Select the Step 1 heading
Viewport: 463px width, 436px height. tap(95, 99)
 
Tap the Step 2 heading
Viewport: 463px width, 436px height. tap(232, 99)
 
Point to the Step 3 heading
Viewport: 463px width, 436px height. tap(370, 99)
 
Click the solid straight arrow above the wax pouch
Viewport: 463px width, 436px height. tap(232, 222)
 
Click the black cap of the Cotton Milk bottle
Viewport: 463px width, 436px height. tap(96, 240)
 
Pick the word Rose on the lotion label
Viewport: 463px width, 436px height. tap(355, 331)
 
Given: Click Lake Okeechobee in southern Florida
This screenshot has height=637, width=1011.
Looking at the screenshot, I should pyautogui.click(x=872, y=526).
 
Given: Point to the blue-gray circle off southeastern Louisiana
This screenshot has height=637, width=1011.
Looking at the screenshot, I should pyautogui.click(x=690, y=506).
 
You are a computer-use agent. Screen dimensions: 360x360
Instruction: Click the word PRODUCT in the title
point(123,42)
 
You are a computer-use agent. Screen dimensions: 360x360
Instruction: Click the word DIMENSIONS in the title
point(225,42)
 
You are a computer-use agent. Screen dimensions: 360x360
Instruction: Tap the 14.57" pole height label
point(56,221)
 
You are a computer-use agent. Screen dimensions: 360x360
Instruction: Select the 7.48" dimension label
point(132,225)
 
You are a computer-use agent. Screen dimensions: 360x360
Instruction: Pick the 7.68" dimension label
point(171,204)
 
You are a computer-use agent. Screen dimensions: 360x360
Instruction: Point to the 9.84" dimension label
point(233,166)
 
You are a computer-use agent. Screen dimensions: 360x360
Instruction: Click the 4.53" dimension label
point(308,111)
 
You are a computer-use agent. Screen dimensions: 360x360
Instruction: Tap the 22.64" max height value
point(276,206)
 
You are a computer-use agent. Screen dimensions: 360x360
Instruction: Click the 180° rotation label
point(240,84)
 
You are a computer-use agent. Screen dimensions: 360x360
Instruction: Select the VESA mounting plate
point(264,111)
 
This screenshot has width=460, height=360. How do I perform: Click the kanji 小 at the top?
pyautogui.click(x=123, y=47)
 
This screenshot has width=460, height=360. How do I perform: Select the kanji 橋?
★ ★ ★ ★
## Direction
Format the entries from the line containing "at the top?" through the end of the entries as a Markdown table with the columns Row and Entry line. Number each line, and leave out the blank lines.

## Written solution
| Row | Entry line |
|---|---|
| 1 | This screenshot has width=460, height=360. How do I perform: Click the kanji 小 at the top? |
| 2 | pyautogui.click(x=123, y=47) |
| 3 | This screenshot has width=460, height=360. How do I perform: Select the kanji 橋? |